Records to process:
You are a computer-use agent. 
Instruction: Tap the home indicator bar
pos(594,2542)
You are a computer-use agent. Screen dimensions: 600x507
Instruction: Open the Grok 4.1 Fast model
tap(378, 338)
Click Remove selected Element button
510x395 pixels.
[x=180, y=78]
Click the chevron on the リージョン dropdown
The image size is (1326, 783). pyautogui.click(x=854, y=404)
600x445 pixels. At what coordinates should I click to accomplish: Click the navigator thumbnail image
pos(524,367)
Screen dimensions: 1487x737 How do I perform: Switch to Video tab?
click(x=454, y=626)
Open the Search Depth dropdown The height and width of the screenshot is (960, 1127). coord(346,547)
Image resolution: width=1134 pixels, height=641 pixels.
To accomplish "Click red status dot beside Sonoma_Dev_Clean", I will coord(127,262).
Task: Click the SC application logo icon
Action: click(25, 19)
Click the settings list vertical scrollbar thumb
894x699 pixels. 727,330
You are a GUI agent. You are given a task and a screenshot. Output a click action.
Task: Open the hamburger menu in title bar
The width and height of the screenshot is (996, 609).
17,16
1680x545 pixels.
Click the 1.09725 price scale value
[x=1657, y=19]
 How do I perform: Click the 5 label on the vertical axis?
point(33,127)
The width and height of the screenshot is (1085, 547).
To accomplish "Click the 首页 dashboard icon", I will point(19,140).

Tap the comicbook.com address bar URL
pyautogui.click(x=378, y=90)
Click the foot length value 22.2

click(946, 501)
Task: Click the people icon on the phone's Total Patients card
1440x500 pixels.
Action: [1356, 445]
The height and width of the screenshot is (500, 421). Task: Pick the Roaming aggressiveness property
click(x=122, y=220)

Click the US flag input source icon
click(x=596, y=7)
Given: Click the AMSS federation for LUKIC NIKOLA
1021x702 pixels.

What you should do:
Give all the records above again, wording unchanged.

Written reply:
You are a computer-use agent. 
Instruction: Tap the home indicator bar
pos(594,2542)
You are a computer-use agent. Screen dimensions: 600x507
Instruction: Open the Grok 4.1 Fast model
tap(378, 338)
Click Remove selected Element button
510x395 pixels.
[x=180, y=78]
Click the chevron on the リージョン dropdown
The image size is (1326, 783). pyautogui.click(x=854, y=404)
600x445 pixels. At what coordinates should I click to accomplish: Click the navigator thumbnail image
pos(524,367)
Screen dimensions: 1487x737 How do I perform: Switch to Video tab?
click(x=454, y=626)
Open the Search Depth dropdown The height and width of the screenshot is (960, 1127). coord(346,547)
Image resolution: width=1134 pixels, height=641 pixels.
To accomplish "Click red status dot beside Sonoma_Dev_Clean", I will coord(127,262).
Task: Click the SC application logo icon
Action: click(25, 19)
Click the settings list vertical scrollbar thumb
894x699 pixels. 727,330
You are a GUI agent. You are given a task and a screenshot. Output a click action.
Task: Open the hamburger menu in title bar
The width and height of the screenshot is (996, 609).
17,16
1680x545 pixels.
Click the 1.09725 price scale value
[x=1657, y=19]
 How do I perform: Click the 5 label on the vertical axis?
point(33,127)
The width and height of the screenshot is (1085, 547).
To accomplish "Click the 首页 dashboard icon", I will point(19,140).

Tap the comicbook.com address bar URL
pyautogui.click(x=378, y=90)
Click the foot length value 22.2

click(946, 501)
Task: Click the people icon on the phone's Total Patients card
1440x500 pixels.
Action: [1356, 445]
The height and width of the screenshot is (500, 421). Task: Pick the Roaming aggressiveness property
click(x=122, y=220)

Click the US flag input source icon
click(x=596, y=7)
Given: Click the AMSS federation for LUKIC NIKOLA
1021x702 pixels.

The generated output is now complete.